El invierno hace estragos y los pobres representan el índice más alto de damnificados y los medios se aprovechan de la situación para registrar el dolor y ganar en rating y amarillismo. Por ejemplo, buscan los primeros planos de madres que lloran sus perdidas o ancianos navegando en colchones en busca de un familiar o un electrodoméstico.


Millones de pobres más pobres sin vivienda, sin dinero, sin ayudas estatales porque las catástrofes naturales no pueden atribuirse como atentados terroristas. O tal vez si: “el invierno es una peligrosa arma biológica del frente Escarcha de las FARC que opera entre las nubes”. Podría decir un comunicado de prensa gubernamental.

Millones de ilusiones bajo la tierra en tiempos de tristeza. Millones de sonrisas borradas en el lodo en tiempos de no importarnos el vecino. Millones de sueños sepultados en tiempos de usura y de escombros por todas partes. Millones de inocencias robadas por fusiles en tiempos donde la infancia es despintada de la historia patria, y es por ello, que con el nacimiento de cada niño mueren todos los colombianos. Millones de pesos en unos pocos bolsillos mientras millones de estómagos chirrean como una puerta con las bisagras mal aceitadas. Millones de lágrimas en tiempos de zombis que miran los alumbrados navideños.

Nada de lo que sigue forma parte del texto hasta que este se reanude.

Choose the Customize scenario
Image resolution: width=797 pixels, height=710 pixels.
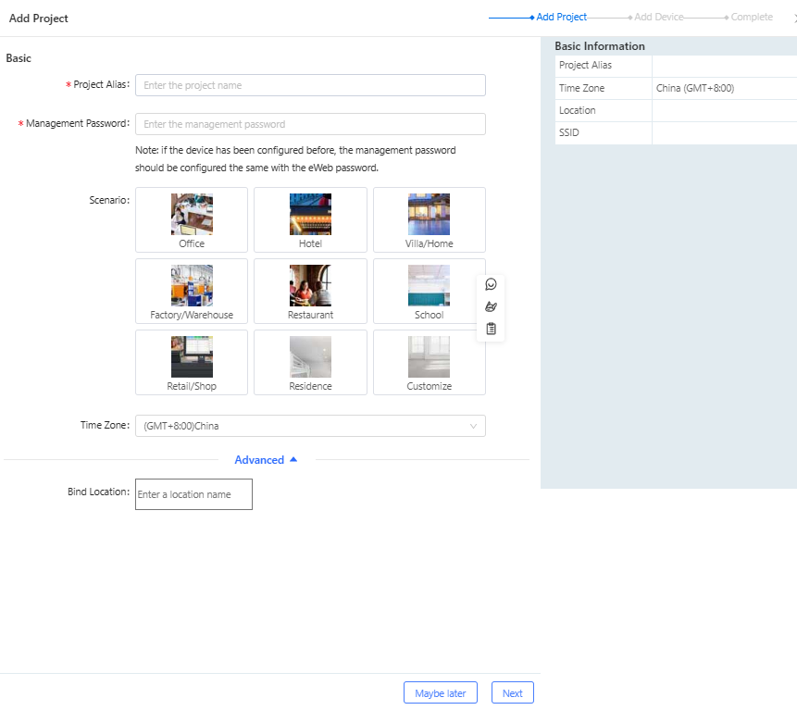tap(429, 362)
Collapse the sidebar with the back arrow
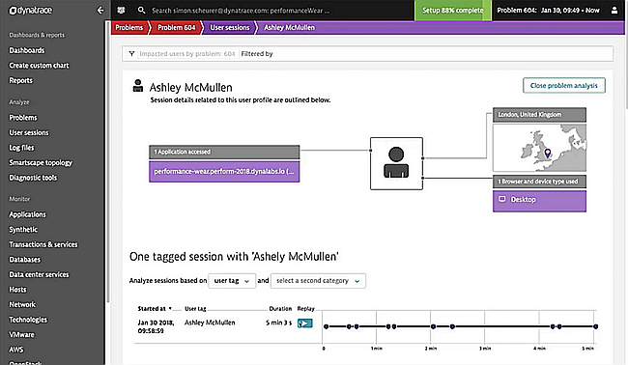Screen dimensions: 628x365 100,11
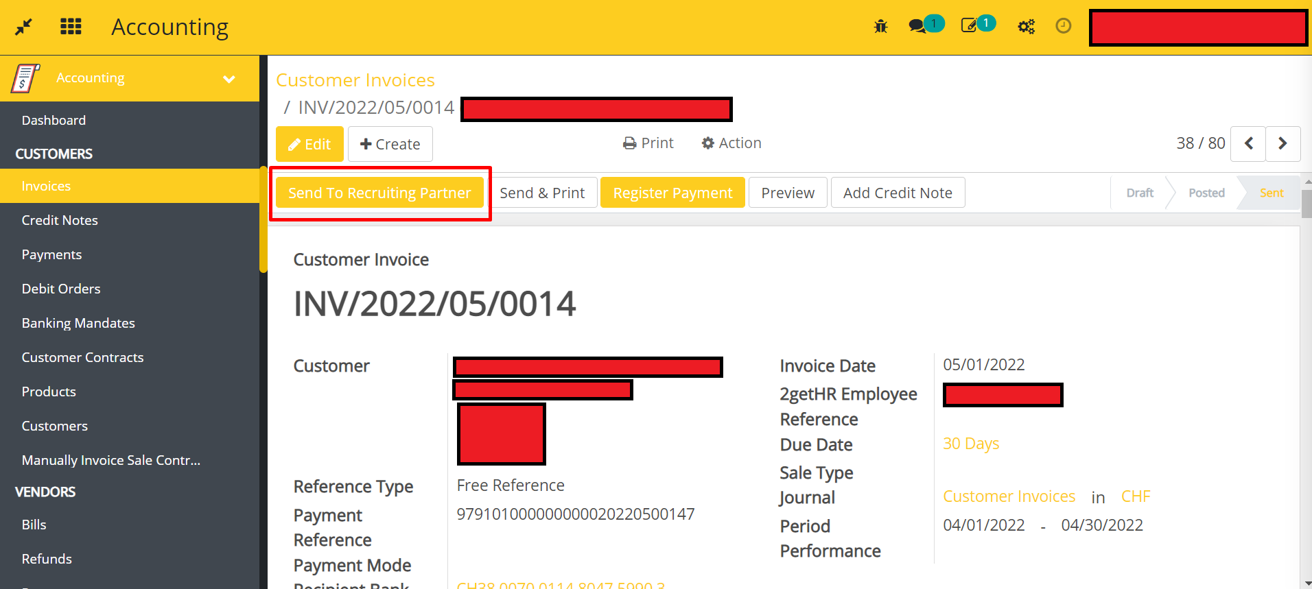Click the Customer Invoices breadcrumb link
Screen dimensions: 1312x589
tap(355, 80)
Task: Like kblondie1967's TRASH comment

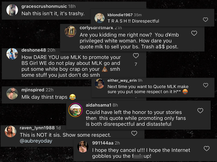Action: pos(205,20)
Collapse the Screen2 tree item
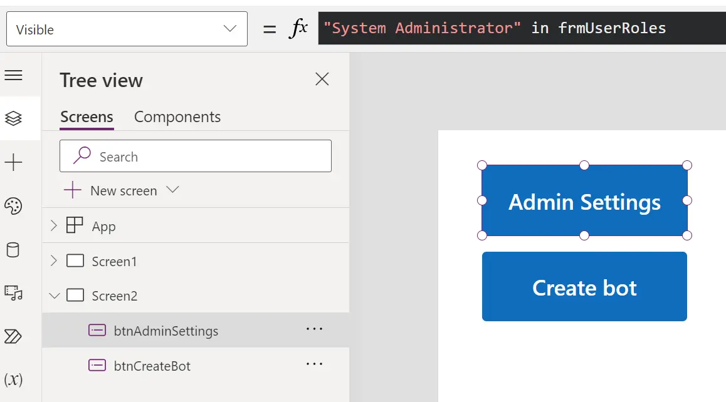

En Colombia no somos dignos de la tierra porque no la escuchamos, no la cultivamos, no nos importa. En Colombia los colombianos son todo menos colombianos y esa es la razón de que no seamos un país autentico con un gobierno autosuficiente para las necesidades nacionales. En Colombia parecemos que no somos un pueblo de la tierra sino un pueblo del aire, sin raíces, que sale a la calle sin arrepentimiento porque es navidad y estamos de fiesta. Siempre estamos de fiesta. Las luces intentan alumbrar la oscuridad que nos circunda desde hace siglos y hay más luces en la ciudad, pero más oscuridad en los ciudadanos. Millones de velitas encendidas con millones de chapolas volando cerca. Millones de oportunidades para invocar la indiferencia y opacar los gritos de nuestra historia con los equipos de sonido de última tecnología. Y sin embargo, podemos beber porque es tiempo de lujuria, de noches bebidas y fumadas, de asesinatos, de fornicaciones desmedidas, de embarazos en tiempos sin padres, sin guías, sin caminos.

Millones de colombianos engañados todos los días y aún así millones de colombianos esperan el milagro en tiempos de tragedias. Y lo único que queda es bailar sobre el pantano porque el Santos de devoción nos dio la espalda.